(Dataset entries)
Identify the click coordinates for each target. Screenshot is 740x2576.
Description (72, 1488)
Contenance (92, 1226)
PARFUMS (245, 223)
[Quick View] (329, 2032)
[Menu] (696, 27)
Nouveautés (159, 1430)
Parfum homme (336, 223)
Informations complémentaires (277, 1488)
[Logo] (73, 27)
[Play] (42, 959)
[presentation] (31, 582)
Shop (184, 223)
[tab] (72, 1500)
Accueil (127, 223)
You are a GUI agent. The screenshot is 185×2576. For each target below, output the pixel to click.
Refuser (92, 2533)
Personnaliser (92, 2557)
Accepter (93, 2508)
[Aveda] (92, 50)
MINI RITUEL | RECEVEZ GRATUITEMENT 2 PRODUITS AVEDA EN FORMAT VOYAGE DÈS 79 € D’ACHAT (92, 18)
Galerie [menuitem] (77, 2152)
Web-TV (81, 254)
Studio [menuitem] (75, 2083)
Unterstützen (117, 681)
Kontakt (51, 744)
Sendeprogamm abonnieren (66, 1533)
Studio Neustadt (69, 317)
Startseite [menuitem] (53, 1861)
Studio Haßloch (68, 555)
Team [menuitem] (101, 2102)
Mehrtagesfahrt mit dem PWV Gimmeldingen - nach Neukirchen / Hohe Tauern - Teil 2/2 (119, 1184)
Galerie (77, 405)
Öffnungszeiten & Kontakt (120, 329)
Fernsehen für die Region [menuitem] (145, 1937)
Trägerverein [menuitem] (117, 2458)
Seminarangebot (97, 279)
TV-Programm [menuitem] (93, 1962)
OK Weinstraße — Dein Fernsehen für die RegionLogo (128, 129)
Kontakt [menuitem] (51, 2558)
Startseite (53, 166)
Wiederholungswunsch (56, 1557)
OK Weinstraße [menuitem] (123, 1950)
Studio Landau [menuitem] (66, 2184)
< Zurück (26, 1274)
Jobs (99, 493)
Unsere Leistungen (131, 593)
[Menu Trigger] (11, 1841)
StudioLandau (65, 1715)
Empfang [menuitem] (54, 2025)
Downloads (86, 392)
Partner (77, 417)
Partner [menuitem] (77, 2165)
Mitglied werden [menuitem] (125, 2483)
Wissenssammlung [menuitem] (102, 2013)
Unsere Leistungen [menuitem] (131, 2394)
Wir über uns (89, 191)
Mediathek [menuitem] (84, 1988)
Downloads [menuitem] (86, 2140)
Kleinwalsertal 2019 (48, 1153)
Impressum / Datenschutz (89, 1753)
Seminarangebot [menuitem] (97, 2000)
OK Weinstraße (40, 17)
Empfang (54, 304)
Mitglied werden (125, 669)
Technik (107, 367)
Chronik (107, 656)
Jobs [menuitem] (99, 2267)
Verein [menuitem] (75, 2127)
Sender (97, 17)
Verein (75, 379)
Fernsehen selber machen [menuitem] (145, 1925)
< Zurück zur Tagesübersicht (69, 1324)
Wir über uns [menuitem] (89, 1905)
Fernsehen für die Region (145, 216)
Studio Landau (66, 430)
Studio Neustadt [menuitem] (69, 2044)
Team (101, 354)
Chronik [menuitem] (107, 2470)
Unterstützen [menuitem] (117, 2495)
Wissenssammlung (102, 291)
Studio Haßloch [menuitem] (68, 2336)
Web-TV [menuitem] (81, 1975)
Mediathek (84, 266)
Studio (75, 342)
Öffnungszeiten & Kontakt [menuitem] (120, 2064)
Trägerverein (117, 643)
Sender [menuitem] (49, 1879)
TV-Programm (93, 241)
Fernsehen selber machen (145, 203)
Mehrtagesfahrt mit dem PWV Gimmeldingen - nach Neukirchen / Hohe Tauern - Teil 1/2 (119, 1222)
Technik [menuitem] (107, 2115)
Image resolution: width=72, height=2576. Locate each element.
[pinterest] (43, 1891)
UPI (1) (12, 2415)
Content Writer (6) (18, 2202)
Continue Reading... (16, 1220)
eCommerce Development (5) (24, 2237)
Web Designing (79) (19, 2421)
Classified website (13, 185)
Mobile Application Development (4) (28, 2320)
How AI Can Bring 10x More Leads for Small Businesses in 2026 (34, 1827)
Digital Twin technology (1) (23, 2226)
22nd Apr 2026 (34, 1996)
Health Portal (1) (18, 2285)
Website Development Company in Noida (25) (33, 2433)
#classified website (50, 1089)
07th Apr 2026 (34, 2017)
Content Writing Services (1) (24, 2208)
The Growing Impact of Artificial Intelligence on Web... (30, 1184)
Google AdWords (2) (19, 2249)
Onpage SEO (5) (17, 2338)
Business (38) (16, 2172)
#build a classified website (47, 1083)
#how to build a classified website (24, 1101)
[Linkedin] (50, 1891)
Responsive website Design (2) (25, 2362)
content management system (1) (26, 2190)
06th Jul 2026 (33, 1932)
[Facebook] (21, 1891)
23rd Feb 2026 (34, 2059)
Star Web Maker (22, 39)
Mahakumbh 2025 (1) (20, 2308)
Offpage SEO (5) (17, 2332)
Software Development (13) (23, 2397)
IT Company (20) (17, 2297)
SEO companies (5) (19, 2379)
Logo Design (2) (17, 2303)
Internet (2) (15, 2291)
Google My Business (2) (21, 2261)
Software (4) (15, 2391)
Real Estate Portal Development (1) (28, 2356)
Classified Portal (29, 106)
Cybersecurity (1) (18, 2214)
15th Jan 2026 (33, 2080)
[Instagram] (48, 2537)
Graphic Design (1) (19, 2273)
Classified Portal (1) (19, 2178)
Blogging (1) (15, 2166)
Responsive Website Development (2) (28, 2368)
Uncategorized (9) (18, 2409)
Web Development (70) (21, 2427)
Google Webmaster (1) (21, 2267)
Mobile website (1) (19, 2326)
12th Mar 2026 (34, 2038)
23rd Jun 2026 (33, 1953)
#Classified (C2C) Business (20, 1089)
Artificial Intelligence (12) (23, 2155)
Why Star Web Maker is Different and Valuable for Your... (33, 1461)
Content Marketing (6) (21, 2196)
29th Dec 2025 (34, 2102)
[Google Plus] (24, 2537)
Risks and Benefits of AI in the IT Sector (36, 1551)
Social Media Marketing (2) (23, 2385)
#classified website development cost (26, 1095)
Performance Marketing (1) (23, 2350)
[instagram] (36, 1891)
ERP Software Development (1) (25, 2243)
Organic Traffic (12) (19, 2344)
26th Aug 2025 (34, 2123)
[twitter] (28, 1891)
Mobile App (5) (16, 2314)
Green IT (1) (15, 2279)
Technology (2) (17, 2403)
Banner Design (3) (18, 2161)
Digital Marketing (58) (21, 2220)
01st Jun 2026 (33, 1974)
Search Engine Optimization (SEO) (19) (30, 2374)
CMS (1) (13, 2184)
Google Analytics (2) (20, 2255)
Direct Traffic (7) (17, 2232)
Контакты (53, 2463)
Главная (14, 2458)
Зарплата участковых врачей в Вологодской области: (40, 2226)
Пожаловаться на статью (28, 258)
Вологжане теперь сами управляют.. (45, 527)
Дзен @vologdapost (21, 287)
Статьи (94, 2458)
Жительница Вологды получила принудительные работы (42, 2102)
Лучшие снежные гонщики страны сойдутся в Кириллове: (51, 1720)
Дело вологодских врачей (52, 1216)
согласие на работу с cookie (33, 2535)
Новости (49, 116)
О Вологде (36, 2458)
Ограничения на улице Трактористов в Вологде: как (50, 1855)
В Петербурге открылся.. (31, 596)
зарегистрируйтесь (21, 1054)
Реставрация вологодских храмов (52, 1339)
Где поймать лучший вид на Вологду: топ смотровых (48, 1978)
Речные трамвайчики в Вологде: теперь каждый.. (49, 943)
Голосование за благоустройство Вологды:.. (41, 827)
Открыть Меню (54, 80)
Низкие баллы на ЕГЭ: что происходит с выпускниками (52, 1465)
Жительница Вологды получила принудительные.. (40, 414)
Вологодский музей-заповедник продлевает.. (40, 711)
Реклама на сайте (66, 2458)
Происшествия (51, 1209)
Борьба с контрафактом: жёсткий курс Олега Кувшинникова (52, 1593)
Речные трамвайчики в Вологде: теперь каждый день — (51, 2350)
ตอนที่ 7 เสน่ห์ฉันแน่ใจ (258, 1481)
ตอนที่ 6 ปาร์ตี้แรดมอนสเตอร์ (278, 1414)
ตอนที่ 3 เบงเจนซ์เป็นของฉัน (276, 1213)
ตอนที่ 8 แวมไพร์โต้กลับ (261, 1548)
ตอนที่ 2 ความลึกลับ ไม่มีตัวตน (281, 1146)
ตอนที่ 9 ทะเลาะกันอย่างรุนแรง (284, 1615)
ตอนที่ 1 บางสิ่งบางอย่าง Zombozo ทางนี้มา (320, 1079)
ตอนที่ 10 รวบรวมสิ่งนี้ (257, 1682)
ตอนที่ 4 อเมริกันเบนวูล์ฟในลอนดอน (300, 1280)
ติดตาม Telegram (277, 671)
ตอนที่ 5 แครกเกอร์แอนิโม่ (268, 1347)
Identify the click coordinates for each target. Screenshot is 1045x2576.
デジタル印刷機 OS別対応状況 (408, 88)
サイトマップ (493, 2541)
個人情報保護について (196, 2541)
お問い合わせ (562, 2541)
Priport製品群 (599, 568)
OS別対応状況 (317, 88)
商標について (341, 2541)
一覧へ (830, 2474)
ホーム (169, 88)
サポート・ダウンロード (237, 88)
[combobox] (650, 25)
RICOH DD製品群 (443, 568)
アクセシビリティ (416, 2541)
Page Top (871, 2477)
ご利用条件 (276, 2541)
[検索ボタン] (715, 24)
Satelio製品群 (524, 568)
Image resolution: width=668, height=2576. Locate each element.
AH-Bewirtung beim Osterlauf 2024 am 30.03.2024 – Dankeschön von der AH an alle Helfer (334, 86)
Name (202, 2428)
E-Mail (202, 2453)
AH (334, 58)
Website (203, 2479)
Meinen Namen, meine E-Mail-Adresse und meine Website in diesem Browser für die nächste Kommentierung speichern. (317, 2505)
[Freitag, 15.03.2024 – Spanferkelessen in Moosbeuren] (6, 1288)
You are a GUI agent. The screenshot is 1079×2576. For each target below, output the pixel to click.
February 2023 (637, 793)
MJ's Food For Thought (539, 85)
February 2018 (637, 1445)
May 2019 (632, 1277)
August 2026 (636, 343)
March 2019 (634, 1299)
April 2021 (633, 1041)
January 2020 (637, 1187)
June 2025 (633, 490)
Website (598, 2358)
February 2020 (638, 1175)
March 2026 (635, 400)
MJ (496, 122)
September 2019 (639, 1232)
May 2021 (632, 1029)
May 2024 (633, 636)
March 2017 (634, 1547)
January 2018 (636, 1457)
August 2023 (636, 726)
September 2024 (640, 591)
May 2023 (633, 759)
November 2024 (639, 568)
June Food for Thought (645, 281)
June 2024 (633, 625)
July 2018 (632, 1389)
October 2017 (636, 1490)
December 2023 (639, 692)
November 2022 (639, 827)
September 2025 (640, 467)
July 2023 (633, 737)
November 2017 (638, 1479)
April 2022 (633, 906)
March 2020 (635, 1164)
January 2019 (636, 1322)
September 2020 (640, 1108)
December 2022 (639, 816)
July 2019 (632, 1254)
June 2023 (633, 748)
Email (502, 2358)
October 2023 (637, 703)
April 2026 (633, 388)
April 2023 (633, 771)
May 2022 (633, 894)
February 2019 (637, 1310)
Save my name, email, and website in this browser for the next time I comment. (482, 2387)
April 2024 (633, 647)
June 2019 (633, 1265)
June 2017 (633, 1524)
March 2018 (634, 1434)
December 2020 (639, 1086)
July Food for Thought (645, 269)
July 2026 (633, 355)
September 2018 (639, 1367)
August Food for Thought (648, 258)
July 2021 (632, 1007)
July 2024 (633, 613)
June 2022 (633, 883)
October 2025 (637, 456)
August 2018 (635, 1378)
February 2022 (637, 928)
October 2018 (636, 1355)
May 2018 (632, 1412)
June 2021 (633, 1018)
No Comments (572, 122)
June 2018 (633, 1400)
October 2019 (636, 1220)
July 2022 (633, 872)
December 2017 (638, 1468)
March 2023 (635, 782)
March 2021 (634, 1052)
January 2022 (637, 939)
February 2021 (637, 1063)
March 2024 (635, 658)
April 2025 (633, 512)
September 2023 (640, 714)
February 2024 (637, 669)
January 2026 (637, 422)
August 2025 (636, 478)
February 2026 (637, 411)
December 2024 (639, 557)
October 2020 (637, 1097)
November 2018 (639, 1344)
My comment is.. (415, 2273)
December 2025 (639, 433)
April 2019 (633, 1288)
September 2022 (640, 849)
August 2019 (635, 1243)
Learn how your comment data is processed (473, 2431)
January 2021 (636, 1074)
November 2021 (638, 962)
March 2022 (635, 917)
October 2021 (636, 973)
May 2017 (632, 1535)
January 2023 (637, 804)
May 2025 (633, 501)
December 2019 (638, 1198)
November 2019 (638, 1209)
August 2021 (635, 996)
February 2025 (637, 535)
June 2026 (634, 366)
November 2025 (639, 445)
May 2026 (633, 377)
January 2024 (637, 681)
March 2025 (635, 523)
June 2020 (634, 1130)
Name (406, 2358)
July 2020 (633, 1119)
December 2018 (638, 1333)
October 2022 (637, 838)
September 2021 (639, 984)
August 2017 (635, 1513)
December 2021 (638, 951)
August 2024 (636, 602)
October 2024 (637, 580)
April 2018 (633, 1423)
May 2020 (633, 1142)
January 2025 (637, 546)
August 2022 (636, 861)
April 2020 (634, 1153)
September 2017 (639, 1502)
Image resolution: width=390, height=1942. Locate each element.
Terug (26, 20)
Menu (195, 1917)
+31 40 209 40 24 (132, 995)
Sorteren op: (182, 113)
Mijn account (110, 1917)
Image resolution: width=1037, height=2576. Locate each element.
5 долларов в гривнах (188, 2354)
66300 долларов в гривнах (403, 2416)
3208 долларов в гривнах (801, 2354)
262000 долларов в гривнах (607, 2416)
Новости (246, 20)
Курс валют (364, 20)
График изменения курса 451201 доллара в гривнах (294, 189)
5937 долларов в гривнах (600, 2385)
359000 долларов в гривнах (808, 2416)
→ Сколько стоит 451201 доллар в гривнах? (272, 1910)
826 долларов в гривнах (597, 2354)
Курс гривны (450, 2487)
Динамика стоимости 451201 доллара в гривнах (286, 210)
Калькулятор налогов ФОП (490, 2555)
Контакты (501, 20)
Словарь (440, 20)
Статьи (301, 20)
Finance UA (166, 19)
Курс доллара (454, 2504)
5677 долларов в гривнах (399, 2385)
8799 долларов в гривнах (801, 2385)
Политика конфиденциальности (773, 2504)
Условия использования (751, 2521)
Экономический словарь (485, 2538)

__About this task__
Beginning of the records through the line with "TV-Programm [menuitem] (93, 1962)": return that span exactly and stop there.

__Solution below__
Identify the click coordinates for each target. Screenshot is 740x2576.
Description (72, 1488)
Contenance (92, 1226)
PARFUMS (245, 223)
[Quick View] (329, 2032)
[Menu] (696, 27)
Nouveautés (159, 1430)
Parfum homme (336, 223)
Informations complémentaires (277, 1488)
[Logo] (73, 27)
[Play] (42, 959)
[presentation] (31, 582)
Shop (184, 223)
[tab] (72, 1500)
Accueil (127, 223)
You are a GUI agent. The screenshot is 185×2576. For each target below, output the pixel to click.
Refuser (92, 2533)
Personnaliser (92, 2557)
Accepter (93, 2508)
[Aveda] (92, 50)
MINI RITUEL | RECEVEZ GRATUITEMENT 2 PRODUITS AVEDA EN FORMAT VOYAGE DÈS 79 € D’ACHAT (92, 18)
Galerie [menuitem] (77, 2152)
Web-TV (81, 254)
Studio [menuitem] (75, 2083)
Unterstützen (117, 681)
Kontakt (51, 744)
Sendeprogamm abonnieren (66, 1533)
Studio Neustadt (69, 317)
Startseite [menuitem] (53, 1861)
Studio Haßloch (68, 555)
Team [menuitem] (101, 2102)
Mehrtagesfahrt mit dem PWV Gimmeldingen - nach Neukirchen / Hohe Tauern - Teil 2/2 (119, 1184)
Galerie (77, 405)
Öffnungszeiten & Kontakt (120, 329)
Fernsehen für die Region [menuitem] (145, 1937)
Trägerverein [menuitem] (117, 2458)
Seminarangebot (97, 279)
TV-Programm [menuitem] (93, 1962)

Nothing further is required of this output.